:: VORLIEGENDE DATEN ::

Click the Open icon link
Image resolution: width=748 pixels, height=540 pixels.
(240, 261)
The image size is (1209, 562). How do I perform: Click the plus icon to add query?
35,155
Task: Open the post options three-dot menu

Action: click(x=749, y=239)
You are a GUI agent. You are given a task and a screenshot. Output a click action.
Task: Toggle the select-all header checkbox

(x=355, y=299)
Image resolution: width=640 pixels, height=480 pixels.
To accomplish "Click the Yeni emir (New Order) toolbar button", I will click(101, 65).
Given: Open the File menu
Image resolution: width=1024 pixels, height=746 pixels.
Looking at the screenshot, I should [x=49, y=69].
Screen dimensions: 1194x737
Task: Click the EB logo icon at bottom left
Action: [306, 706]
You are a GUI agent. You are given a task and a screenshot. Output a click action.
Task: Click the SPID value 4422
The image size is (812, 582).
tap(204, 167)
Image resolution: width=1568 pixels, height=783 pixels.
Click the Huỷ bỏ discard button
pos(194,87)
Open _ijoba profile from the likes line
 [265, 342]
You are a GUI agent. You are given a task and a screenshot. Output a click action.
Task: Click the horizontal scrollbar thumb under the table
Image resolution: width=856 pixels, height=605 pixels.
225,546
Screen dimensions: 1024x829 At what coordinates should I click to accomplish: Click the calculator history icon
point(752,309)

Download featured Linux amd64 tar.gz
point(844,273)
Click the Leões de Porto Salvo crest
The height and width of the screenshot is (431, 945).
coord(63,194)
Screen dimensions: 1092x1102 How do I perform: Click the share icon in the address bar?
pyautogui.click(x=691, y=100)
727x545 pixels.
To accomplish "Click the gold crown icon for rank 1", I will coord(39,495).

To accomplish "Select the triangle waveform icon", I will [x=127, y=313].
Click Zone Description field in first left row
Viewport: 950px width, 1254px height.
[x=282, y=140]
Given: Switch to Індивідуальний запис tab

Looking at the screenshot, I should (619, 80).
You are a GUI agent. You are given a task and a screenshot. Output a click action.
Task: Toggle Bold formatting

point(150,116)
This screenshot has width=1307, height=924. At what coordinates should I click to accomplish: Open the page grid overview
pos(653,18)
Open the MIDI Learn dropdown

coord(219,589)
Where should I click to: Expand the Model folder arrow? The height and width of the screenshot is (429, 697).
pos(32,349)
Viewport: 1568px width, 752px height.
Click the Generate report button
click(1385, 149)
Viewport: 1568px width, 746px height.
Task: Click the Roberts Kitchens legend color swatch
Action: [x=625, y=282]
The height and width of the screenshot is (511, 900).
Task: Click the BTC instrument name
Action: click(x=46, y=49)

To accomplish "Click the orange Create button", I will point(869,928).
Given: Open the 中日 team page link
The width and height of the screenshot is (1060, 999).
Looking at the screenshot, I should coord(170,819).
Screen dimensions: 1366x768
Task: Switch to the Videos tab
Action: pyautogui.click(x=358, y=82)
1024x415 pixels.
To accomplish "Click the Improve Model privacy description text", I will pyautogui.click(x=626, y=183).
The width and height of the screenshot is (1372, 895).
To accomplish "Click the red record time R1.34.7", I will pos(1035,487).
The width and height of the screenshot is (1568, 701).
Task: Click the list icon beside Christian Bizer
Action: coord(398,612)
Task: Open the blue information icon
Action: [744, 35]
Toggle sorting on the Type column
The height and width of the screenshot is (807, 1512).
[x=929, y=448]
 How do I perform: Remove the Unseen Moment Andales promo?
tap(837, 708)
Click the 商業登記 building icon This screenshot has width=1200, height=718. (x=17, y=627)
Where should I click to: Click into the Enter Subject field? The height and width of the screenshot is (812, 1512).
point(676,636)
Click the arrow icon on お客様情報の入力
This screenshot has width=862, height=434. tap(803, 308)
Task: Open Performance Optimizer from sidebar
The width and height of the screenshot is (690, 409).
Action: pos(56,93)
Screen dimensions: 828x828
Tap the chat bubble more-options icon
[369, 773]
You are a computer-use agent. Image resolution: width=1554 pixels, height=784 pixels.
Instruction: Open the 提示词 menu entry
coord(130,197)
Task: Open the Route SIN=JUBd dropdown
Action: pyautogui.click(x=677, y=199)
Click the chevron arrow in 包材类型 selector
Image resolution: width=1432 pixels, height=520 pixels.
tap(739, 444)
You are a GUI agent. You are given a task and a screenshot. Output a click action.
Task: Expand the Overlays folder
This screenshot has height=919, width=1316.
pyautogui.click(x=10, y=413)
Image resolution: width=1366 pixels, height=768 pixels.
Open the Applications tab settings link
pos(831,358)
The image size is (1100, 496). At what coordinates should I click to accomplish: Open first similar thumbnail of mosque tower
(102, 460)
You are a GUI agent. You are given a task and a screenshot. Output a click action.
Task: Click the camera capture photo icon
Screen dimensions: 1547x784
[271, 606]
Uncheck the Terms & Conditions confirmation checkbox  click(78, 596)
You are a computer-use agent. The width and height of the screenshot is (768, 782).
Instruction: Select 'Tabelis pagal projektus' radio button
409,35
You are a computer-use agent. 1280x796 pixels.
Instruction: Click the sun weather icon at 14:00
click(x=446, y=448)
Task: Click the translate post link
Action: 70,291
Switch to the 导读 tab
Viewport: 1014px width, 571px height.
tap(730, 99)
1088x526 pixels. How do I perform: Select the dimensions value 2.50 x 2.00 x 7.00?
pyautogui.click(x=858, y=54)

:::

**AUFGABENSTELLUNG**
Stelle die gesamten Daten oben als nummerierte Liste dar. Leerzeilen werden dabei ausgelassen.

**LÖSUNG**
1. Click the Open icon link
2. Image resolution: width=748 pixels, height=540 pixels.
3. (240, 261)
4. The image size is (1209, 562). How do I perform: Click the plus icon to add query?
5. 35,155
6. Task: Open the post options three-dot menu
7. Action: click(x=749, y=239)
8. You are a GUI agent. You are given a task and a screenshot. Output a click action.
9. Task: Toggle the select-all header checkbox
10. (x=355, y=299)
11. Image resolution: width=640 pixels, height=480 pixels.
12. To accomplish "Click the Yeni emir (New Order) toolbar button", I will click(101, 65).
13. Given: Open the File menu
14. Image resolution: width=1024 pixels, height=746 pixels.
15. Looking at the screenshot, I should [x=49, y=69].
16. Screen dimensions: 1194x737
17. Task: Click the EB logo icon at bottom left
18. Action: [306, 706]
19. You are a GUI agent. You are given a task and a screenshot. Output a click action.
20. Task: Click the SPID value 4422
21. The image size is (812, 582).
22. tap(204, 167)
23. Image resolution: width=1568 pixels, height=783 pixels.
24. Click the Huỷ bỏ discard button
25. pos(194,87)
26. Open _ijoba profile from the likes line
27.  [265, 342]
28. You are a GUI agent. You are given a task and a screenshot. Output a click action.
29. Task: Click the horizontal scrollbar thumb under the table
30. Image resolution: width=856 pixels, height=605 pixels.
31. 225,546
32. Screen dimensions: 1024x829 At what coordinates should I click to accomplish: Click the calculator history icon
33. point(752,309)
34. Download featured Linux amd64 tar.gz
35. point(844,273)
36. Click the Leões de Porto Salvo crest
37. The height and width of the screenshot is (431, 945).
38. coord(63,194)
39. Screen dimensions: 1092x1102 How do I perform: Click the share icon in the address bar?
40. pyautogui.click(x=691, y=100)
41. 727x545 pixels.
42. To accomplish "Click the gold crown icon for rank 1", I will coord(39,495).
43. To accomplish "Select the triangle waveform icon", I will [x=127, y=313].
44. Click Zone Description field in first left row
45. Viewport: 950px width, 1254px height.
46. [x=282, y=140]
47. Given: Switch to Індивідуальний запис tab
48. Looking at the screenshot, I should (619, 80).
49. You are a GUI agent. You are given a task and a screenshot. Output a click action.
50. Task: Toggle Bold formatting
51. point(150,116)
52. This screenshot has width=1307, height=924. At what coordinates should I click to accomplish: Open the page grid overview
53. pos(653,18)
54. Open the MIDI Learn dropdown
55. coord(219,589)
56. Where should I click to: Expand the Model folder arrow? The height and width of the screenshot is (429, 697).
57. pos(32,349)
58. Viewport: 1568px width, 752px height.
59. Click the Generate report button
60. click(1385, 149)
61. Viewport: 1568px width, 746px height.
62. Task: Click the Roberts Kitchens legend color swatch
63. Action: [x=625, y=282]
64. The height and width of the screenshot is (511, 900).
65. Task: Click the BTC instrument name
66. Action: click(x=46, y=49)
67. To accomplish "Click the orange Create button", I will point(869,928).
68. Given: Open the 中日 team page link
69. The width and height of the screenshot is (1060, 999).
70. Looking at the screenshot, I should coord(170,819).
71. Screen dimensions: 1366x768
72. Task: Switch to the Videos tab
73. Action: pyautogui.click(x=358, y=82)
74. 1024x415 pixels.
75. To accomplish "Click the Improve Model privacy description text", I will pyautogui.click(x=626, y=183).
76. The width and height of the screenshot is (1372, 895).
77. To accomplish "Click the red record time R1.34.7", I will pos(1035,487).
78. The width and height of the screenshot is (1568, 701).
79. Task: Click the list icon beside Christian Bizer
80. Action: coord(398,612)
81. Task: Open the blue information icon
82. Action: [744, 35]
83. Toggle sorting on the Type column
84. The height and width of the screenshot is (807, 1512).
85. [x=929, y=448]
86.  How do I perform: Remove the Unseen Moment Andales promo?
87. tap(837, 708)
88. Click the 商業登記 building icon This screenshot has width=1200, height=718. (x=17, y=627)
89. Where should I click to: Click into the Enter Subject field? The height and width of the screenshot is (812, 1512).
90. point(676,636)
91. Click the arrow icon on お客様情報の入力
92. This screenshot has width=862, height=434. tap(803, 308)
93. Task: Open Performance Optimizer from sidebar
94. The width and height of the screenshot is (690, 409).
95. Action: pos(56,93)
96. Screen dimensions: 828x828
97. Tap the chat bubble more-options icon
98. [369, 773]
99. You are a computer-use agent. Image resolution: width=1554 pixels, height=784 pixels.
100. Instruction: Open the 提示词 menu entry
101. coord(130,197)
102. Task: Open the Route SIN=JUBd dropdown
103. Action: pyautogui.click(x=677, y=199)
104. Click the chevron arrow in 包材类型 selector
105. Image resolution: width=1432 pixels, height=520 pixels.
106. tap(739, 444)
107. You are a GUI agent. You are given a task and a screenshot. Output a click action.
108. Task: Expand the Overlays folder
109. This screenshot has height=919, width=1316.
110. pyautogui.click(x=10, y=413)
111. Image resolution: width=1366 pixels, height=768 pixels.
112. Open the Applications tab settings link
113. pos(831,358)
114. The image size is (1100, 496). At what coordinates should I click to accomplish: Open first similar thumbnail of mosque tower
115. (102, 460)
116. You are a GUI agent. You are given a task and a screenshot. Output a click action.
117. Task: Click the camera capture photo icon
118. Screen dimensions: 1547x784
119. [271, 606]
120. Uncheck the Terms & Conditions confirmation checkbox  click(78, 596)
121. You are a computer-use agent. The width and height of the screenshot is (768, 782).
122. Instruction: Select 'Tabelis pagal projektus' radio button
123. 409,35
124. You are a computer-use agent. 1280x796 pixels.
125. Instruction: Click the sun weather icon at 14:00
126. click(x=446, y=448)
127. Task: Click the translate post link
128. Action: 70,291
129. Switch to the 导读 tab
130. Viewport: 1014px width, 571px height.
131. tap(730, 99)
132. 1088x526 pixels. How do I perform: Select the dimensions value 2.50 x 2.00 x 7.00?
133. pyautogui.click(x=858, y=54)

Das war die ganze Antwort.